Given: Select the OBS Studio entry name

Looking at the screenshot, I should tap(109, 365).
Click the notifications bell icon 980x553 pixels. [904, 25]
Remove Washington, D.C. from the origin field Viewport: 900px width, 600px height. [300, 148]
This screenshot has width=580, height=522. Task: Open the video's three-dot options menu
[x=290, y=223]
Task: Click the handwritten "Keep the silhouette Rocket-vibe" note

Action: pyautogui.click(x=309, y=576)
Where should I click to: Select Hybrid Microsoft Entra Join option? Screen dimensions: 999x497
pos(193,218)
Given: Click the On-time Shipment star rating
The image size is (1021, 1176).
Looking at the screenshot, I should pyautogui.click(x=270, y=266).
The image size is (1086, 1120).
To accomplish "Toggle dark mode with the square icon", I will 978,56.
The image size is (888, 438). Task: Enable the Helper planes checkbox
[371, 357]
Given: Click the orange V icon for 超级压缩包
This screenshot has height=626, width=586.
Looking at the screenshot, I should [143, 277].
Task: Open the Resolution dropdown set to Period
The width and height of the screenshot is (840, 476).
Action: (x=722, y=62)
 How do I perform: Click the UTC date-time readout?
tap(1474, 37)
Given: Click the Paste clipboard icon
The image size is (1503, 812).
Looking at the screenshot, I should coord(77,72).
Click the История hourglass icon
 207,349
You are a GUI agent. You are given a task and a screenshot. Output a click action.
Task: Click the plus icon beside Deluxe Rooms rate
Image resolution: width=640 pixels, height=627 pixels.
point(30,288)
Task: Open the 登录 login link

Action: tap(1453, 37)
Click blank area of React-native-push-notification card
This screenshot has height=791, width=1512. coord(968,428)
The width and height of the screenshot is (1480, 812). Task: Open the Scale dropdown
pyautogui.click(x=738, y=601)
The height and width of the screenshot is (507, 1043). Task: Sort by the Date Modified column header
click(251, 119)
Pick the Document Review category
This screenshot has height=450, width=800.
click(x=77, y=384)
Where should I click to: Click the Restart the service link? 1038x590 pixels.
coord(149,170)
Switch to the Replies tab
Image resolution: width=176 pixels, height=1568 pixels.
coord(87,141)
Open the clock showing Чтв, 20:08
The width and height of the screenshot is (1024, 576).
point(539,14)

════

Short exercise:
Set down each of the lines above again, word for word and in the same order.

Answer to this problem:
Given: Select the OBS Studio entry name

Looking at the screenshot, I should tap(109, 365).
Click the notifications bell icon 980x553 pixels. [904, 25]
Remove Washington, D.C. from the origin field Viewport: 900px width, 600px height. [300, 148]
This screenshot has width=580, height=522. Task: Open the video's three-dot options menu
[x=290, y=223]
Task: Click the handwritten "Keep the silhouette Rocket-vibe" note

Action: pyautogui.click(x=309, y=576)
Where should I click to: Select Hybrid Microsoft Entra Join option? Screen dimensions: 999x497
pos(193,218)
Given: Click the On-time Shipment star rating
The image size is (1021, 1176).
Looking at the screenshot, I should pyautogui.click(x=270, y=266).
The image size is (1086, 1120).
To accomplish "Toggle dark mode with the square icon", I will 978,56.
The image size is (888, 438). Task: Enable the Helper planes checkbox
[371, 357]
Given: Click the orange V icon for 超级压缩包
This screenshot has height=626, width=586.
Looking at the screenshot, I should [143, 277].
Task: Open the Resolution dropdown set to Period
The width and height of the screenshot is (840, 476).
Action: (x=722, y=62)
 How do I perform: Click the UTC date-time readout?
tap(1474, 37)
Given: Click the Paste clipboard icon
The image size is (1503, 812).
Looking at the screenshot, I should coord(77,72).
Click the История hourglass icon
 207,349
You are a GUI agent. You are given a task and a screenshot. Output a click action.
Task: Click the plus icon beside Deluxe Rooms rate
Image resolution: width=640 pixels, height=627 pixels.
point(30,288)
Task: Open the 登录 login link

Action: tap(1453, 37)
Click blank area of React-native-push-notification card
This screenshot has height=791, width=1512. coord(968,428)
The width and height of the screenshot is (1480, 812). Task: Open the Scale dropdown
pyautogui.click(x=738, y=601)
The height and width of the screenshot is (507, 1043). Task: Sort by the Date Modified column header
click(251, 119)
Pick the Document Review category
This screenshot has height=450, width=800.
click(x=77, y=384)
Where should I click to: Click the Restart the service link? 1038x590 pixels.
coord(149,170)
Switch to the Replies tab
Image resolution: width=176 pixels, height=1568 pixels.
coord(87,141)
Open the clock showing Чтв, 20:08
The width and height of the screenshot is (1024, 576).
point(539,14)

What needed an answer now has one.